The records sit below this line. Repeat all of them exactly.
RECORDED DATA START
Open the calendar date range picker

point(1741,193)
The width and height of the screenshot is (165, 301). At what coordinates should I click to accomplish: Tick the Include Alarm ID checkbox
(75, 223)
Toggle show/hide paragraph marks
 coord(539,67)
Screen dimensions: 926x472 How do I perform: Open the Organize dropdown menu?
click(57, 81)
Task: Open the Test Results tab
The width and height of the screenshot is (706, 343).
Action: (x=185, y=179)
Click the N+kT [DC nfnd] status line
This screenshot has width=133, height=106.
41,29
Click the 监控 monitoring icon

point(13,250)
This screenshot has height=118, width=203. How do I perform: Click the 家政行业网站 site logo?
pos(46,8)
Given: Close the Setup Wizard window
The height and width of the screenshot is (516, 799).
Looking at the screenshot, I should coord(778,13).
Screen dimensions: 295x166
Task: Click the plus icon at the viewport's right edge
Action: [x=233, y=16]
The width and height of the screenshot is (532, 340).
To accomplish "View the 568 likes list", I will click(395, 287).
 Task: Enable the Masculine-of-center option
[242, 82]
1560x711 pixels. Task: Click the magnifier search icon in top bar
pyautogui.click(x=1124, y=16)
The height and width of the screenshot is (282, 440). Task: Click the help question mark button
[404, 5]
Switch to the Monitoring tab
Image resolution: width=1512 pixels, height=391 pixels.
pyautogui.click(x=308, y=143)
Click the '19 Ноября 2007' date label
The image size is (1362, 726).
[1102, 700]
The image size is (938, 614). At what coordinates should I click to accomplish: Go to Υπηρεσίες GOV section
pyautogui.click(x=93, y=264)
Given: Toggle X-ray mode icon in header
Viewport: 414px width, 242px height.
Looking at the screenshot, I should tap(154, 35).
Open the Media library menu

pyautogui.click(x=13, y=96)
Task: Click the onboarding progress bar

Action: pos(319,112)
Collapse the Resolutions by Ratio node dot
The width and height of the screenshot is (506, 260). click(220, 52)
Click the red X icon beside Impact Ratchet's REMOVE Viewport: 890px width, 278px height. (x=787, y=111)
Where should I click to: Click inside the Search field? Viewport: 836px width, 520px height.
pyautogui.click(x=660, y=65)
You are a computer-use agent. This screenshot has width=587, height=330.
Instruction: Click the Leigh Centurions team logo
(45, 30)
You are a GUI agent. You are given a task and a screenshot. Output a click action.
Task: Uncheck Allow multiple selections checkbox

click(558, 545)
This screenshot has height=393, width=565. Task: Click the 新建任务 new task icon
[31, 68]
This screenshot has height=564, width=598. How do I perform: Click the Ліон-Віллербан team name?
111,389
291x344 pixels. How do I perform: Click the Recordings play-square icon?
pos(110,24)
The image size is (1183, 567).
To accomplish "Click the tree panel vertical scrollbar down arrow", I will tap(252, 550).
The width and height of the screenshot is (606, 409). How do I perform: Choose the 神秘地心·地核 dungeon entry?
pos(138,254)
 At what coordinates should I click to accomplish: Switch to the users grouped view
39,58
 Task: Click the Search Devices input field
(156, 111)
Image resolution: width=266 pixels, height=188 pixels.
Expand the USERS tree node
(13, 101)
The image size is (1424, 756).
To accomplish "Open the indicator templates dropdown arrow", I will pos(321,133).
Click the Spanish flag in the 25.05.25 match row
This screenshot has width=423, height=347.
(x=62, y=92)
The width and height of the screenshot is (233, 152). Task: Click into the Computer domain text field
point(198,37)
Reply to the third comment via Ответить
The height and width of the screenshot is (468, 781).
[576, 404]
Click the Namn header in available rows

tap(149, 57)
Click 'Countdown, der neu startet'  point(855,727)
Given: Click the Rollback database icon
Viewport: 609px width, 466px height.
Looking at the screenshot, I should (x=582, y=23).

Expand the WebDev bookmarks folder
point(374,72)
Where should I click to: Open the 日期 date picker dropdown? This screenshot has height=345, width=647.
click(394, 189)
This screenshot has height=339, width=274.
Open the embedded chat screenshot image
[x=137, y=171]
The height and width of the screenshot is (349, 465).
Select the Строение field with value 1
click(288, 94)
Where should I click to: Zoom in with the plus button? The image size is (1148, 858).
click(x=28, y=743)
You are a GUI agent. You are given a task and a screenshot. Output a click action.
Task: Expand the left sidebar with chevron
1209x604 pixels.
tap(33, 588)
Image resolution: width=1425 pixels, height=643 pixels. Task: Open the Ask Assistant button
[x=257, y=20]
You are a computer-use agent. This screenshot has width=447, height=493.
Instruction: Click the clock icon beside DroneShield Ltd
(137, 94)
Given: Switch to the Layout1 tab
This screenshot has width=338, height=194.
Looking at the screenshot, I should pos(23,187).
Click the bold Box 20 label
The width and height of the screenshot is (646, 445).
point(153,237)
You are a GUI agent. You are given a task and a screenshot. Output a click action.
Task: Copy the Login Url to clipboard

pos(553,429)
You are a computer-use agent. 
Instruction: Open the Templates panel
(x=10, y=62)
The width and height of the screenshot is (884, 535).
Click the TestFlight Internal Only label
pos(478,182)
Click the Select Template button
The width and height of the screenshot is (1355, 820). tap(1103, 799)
RECORDED DATA END
**RESULT FOR THIS TASK**
Open the calendar date range picker

point(1741,193)
The width and height of the screenshot is (165, 301). At what coordinates should I click to accomplish: Tick the Include Alarm ID checkbox
(75, 223)
Toggle show/hide paragraph marks
 coord(539,67)
Screen dimensions: 926x472 How do I perform: Open the Organize dropdown menu?
click(57, 81)
Task: Open the Test Results tab
The width and height of the screenshot is (706, 343).
Action: (x=185, y=179)
Click the N+kT [DC nfnd] status line
This screenshot has width=133, height=106.
41,29
Click the 监控 monitoring icon

point(13,250)
This screenshot has height=118, width=203. How do I perform: Click the 家政行业网站 site logo?
pos(46,8)
Given: Close the Setup Wizard window
The height and width of the screenshot is (516, 799).
Looking at the screenshot, I should coord(778,13).
Screen dimensions: 295x166
Task: Click the plus icon at the viewport's right edge
Action: [x=233, y=16]
The width and height of the screenshot is (532, 340).
To accomplish "View the 568 likes list", I will click(395, 287).
 Task: Enable the Masculine-of-center option
[242, 82]
1560x711 pixels. Task: Click the magnifier search icon in top bar
pyautogui.click(x=1124, y=16)
The height and width of the screenshot is (282, 440). Task: Click the help question mark button
[404, 5]
Switch to the Monitoring tab
Image resolution: width=1512 pixels, height=391 pixels.
pyautogui.click(x=308, y=143)
Click the '19 Ноября 2007' date label
The image size is (1362, 726).
[1102, 700]
The image size is (938, 614). At what coordinates should I click to accomplish: Go to Υπηρεσίες GOV section
pyautogui.click(x=93, y=264)
Given: Toggle X-ray mode icon in header
Viewport: 414px width, 242px height.
Looking at the screenshot, I should tap(154, 35).
Open the Media library menu

pyautogui.click(x=13, y=96)
Task: Click the onboarding progress bar

Action: pos(319,112)
Collapse the Resolutions by Ratio node dot
The width and height of the screenshot is (506, 260). click(220, 52)
Click the red X icon beside Impact Ratchet's REMOVE Viewport: 890px width, 278px height. (x=787, y=111)
Where should I click to: Click inside the Search field? Viewport: 836px width, 520px height.
pyautogui.click(x=660, y=65)
You are a computer-use agent. This screenshot has width=587, height=330.
Instruction: Click the Leigh Centurions team logo
(45, 30)
You are a GUI agent. You are given a task and a screenshot. Output a click action.
Task: Uncheck Allow multiple selections checkbox

click(558, 545)
This screenshot has height=393, width=565. Task: Click the 新建任务 new task icon
[31, 68]
This screenshot has height=564, width=598. How do I perform: Click the Ліон-Віллербан team name?
111,389
291x344 pixels. How do I perform: Click the Recordings play-square icon?
pos(110,24)
The image size is (1183, 567).
To accomplish "Click the tree panel vertical scrollbar down arrow", I will tap(252, 550).
The width and height of the screenshot is (606, 409). How do I perform: Choose the 神秘地心·地核 dungeon entry?
pos(138,254)
 At what coordinates should I click to accomplish: Switch to the users grouped view
39,58
 Task: Click the Search Devices input field
(156, 111)
Image resolution: width=266 pixels, height=188 pixels.
Expand the USERS tree node
(13, 101)
The image size is (1424, 756).
To accomplish "Open the indicator templates dropdown arrow", I will pos(321,133).
Click the Spanish flag in the 25.05.25 match row
This screenshot has width=423, height=347.
(x=62, y=92)
The width and height of the screenshot is (233, 152). Task: Click into the Computer domain text field
point(198,37)
Reply to the third comment via Ответить
The height and width of the screenshot is (468, 781).
[576, 404]
Click the Namn header in available rows

tap(149, 57)
Click 'Countdown, der neu startet'  point(855,727)
Given: Click the Rollback database icon
Viewport: 609px width, 466px height.
Looking at the screenshot, I should (x=582, y=23).

Expand the WebDev bookmarks folder
point(374,72)
Where should I click to: Open the 日期 date picker dropdown? This screenshot has height=345, width=647.
click(394, 189)
This screenshot has height=339, width=274.
Open the embedded chat screenshot image
[x=137, y=171]
The height and width of the screenshot is (349, 465).
Select the Строение field with value 1
click(288, 94)
Where should I click to: Zoom in with the plus button? The image size is (1148, 858).
click(x=28, y=743)
You are a GUI agent. You are given a task and a screenshot. Output a click action.
Task: Expand the left sidebar with chevron
1209x604 pixels.
tap(33, 588)
Image resolution: width=1425 pixels, height=643 pixels. Task: Open the Ask Assistant button
[x=257, y=20]
You are a computer-use agent. This screenshot has width=447, height=493.
Instruction: Click the clock icon beside DroneShield Ltd
(137, 94)
Given: Switch to the Layout1 tab
This screenshot has width=338, height=194.
Looking at the screenshot, I should pos(23,187).
Click the bold Box 20 label
The width and height of the screenshot is (646, 445).
point(153,237)
You are a GUI agent. You are given a task and a screenshot. Output a click action.
Task: Copy the Login Url to clipboard

pos(553,429)
You are a computer-use agent. 
Instruction: Open the Templates panel
(x=10, y=62)
The width and height of the screenshot is (884, 535).
Click the TestFlight Internal Only label
pos(478,182)
Click the Select Template button
The width and height of the screenshot is (1355, 820). tap(1103, 799)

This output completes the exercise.